When we have as dramatic evidence of what can be done, I am sure that none of us wants to rest until every maximum effort is made to bring everyone into a fuller life.

We therefore realize, on this 50th anniversary, that we have got still a good deal to do, and the purpose, I think, of any anniversary or any birthday is to recommit ourselves to the unfinished business. There are too many children still dropping out of school, many of them the 8th grade or less. In looking at the long-range or the next decade's needs in manpower, the one thing we are going to need less and less of is unskilled labor. What we are going to need more and more of are educated men and women who are able, technically as well as generally, to handle the increasing complexities of modern industrial life.

If you look at the charts, which will probably be shown to you, you will see the sharp drop in the needs for unskilled labor.

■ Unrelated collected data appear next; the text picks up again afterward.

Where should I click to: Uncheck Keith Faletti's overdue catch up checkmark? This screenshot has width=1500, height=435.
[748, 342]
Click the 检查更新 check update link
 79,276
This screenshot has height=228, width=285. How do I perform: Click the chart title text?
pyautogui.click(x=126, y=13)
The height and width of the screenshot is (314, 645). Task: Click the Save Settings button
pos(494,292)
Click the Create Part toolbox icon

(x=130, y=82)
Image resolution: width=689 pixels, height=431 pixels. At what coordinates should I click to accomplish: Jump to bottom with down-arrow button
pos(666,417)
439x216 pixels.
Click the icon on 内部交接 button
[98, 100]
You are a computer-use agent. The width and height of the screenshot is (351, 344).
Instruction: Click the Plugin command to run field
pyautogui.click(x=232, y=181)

And yet any young boy or girl who drops out before the 8th grade, before the 9th, 10th, 11th, or 12th--and there are millions of them--and 25 percent who have dropped out are today unemployed, you can realize what a great national problem and challenge this is going to be for all of us.

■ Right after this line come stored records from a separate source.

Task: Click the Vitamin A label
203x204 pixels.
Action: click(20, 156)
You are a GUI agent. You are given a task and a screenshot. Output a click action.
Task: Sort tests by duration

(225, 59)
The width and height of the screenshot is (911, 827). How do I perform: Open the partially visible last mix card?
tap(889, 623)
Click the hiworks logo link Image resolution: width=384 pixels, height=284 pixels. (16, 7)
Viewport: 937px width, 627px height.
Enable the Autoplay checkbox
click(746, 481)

In addition, there are a good many children who have the talent but lack the means or the motivation--and both can be important in moving from school into college. There is no sense in wasting our most valuable resource, which is an educated and talented and capable young man or woman, particularly today.

And therefore we have to find means of making it possible for them to go on with their education. And this question of motivation, which is so much a part of environment and encouragement, and the accident of a gifted teacher, or church leader, or community, or mother, or father--all this, the final emphasis is on them. But the National Government has a supporting role.

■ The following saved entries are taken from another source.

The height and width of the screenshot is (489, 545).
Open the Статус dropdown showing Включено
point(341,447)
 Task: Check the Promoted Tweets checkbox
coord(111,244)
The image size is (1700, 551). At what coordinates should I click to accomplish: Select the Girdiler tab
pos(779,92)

There are still too many epileptic children unable to attend public schools, and still too many with cystic fibrosis who fail to reach maturity. There are still too many preschool children who have never been inoculated against polio or diphtheria or smallpox or whooping cough and tetanus.

There are still too many children in institutions who should be living in foster homes or with adopted families--too many small children at home without care while both of their parents are working full time-too many children of migrant farm workers whose needs receive almost no attention.

And our responsibilities will increase as our child population grows. By 1970 an estimated 43 percent of our population will be under 21 years of age. We shall not have fulfilled our obligation as a people unless our children, regardless of the circumstances of their birth, regardless of geography, regardless of their color, have the opportunity to grow to wholesome, self-sustaining adulthood and make something of their lives.

This Golden Anniversary of the Children's Bureau, therefore, should initiate another 50 years of increasing concern by all of us for the welfare not only of our own child but the child of our neighbor--a golden opportunity for children, an opportunity for individual health and well-being, an opportunity to make them citizens of the country in every sense of the word.

I want you to know that there's no work which I am sure gives you more satisfaction--there's no work closer to the hearts of all of us. We, all of us, I am conscious, feel that however fortunate our own children may be, we are not fulfilling our obligation as parents until other children have the same opportunities.

I congratulate you and tell you that I am grateful for your past services, and hope together we can make the life of children in the future somewhat easier.

Thank you.

Note: The President spoke at 10:30 a.m. at the Statler Hilton Hotel in Washington. In his opening remarks he referred to Abraham Ribicoff, Secretary of Health, Education, and Welfare; Mrs. Katherine B. Oettinger, Chief of the Children's Bureau; Melvin A. Glasser, Chairman of the Citizens Committee for the anniversary celebration; and Miss Katharine F. Lenroot and Dr. Martha M. Eliot, former Chiefs of the Children's Bureau.